One of the ways, accordingly that this act of Recovery is principally achieved is through what Tolkien identifies as the first function of fairy stories, namely “Fantasy,” or “that quality of strangeness and wonder” by which the reader is able to be surprised and even startled by old things cast in new and unfamiliar lights.

To come now to Tolkien’s Fellowship of the Ring, in the scene of his arrival at his home in Crickhollow for the first time, Frodo is treated to his own moment of “Recovery” when he is allowed to see his possessions in an entirely new environment.

‘Well, what do you think of it?’ asked Merry coming up the passage. ‘We have done our best in a short time to make it look like home. After all Fatty and I only got here with the last cart-load yesterday.’

Frodo looked round. It did look like home. Many of his own favourite things – or Bilbo’s things (they reminded him sharply of him in their new selling) – were arranged as nearly as possible as they had been at Bag End. It was a pleasant, comfortable, welcoming place; and he found himself wishing that he was really coming here to settle down in quiet retirement. It seemed unfair to have put his friends to all this trouble; and he wondered again how he was going to break the news to them that he must leave them so soon, indeed at once. Yet that would have to be done that very night, before they all went to bed.
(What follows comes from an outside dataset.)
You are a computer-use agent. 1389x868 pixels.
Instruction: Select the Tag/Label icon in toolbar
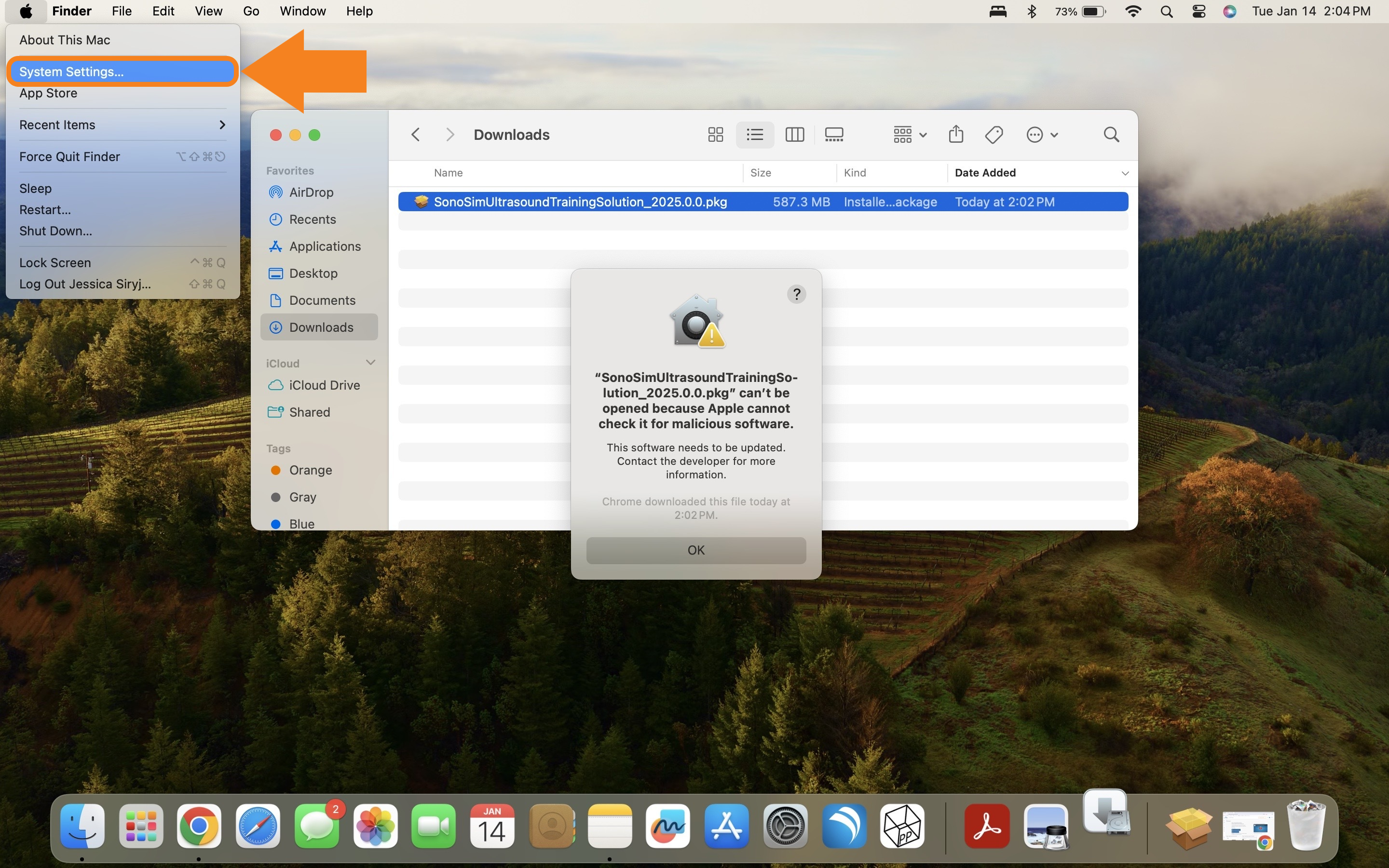(994, 134)
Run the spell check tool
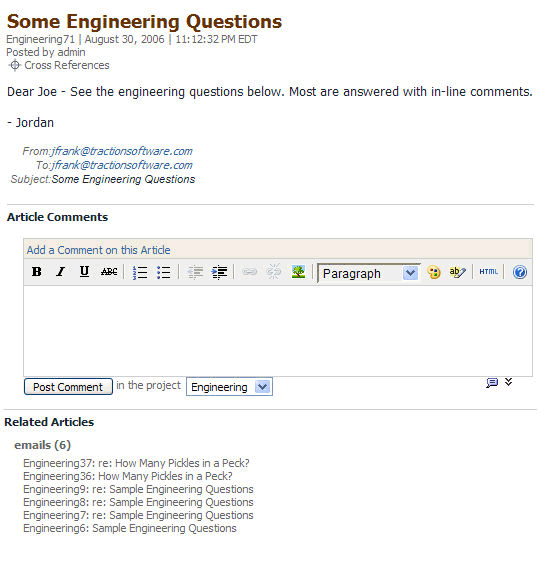Image resolution: width=540 pixels, height=562 pixels. click(457, 272)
‘It’s delightful!’ he said with an effort. ‘I hardly feel that I have moved at all.’

 

Farmer Maggot’s Naming

One of the remarkable features of Tolkien’s sub-created world is its incredible diversity, a diversity that works in large part on account of the equally profound sense of a pervading unity behind the surface diversity. Tolkien doesn’t just give us things that are different, but things that feel like they somehow belong to each other in their difference.

This certainly isn’t the best or most representative example of this sort of thing, only the most recent illustration of it. Reading through “A Short Cut to Mushrooms,” I found myself wondering about Farmer Maggot’s choice of names for his dogs: Grip, Fang, and Wolf. Why these names? Who knows, but there is at least a possible relation between them. Grip, of course, is an action; fang is the instrument by which a certain kind of actor or agent, a wolf, performs the action of gripping. So, Grip, Fang, and Wolf–action, instrument, and agent. Just one example of Tolkien’s sub-creative achievement of unity amidst diversity.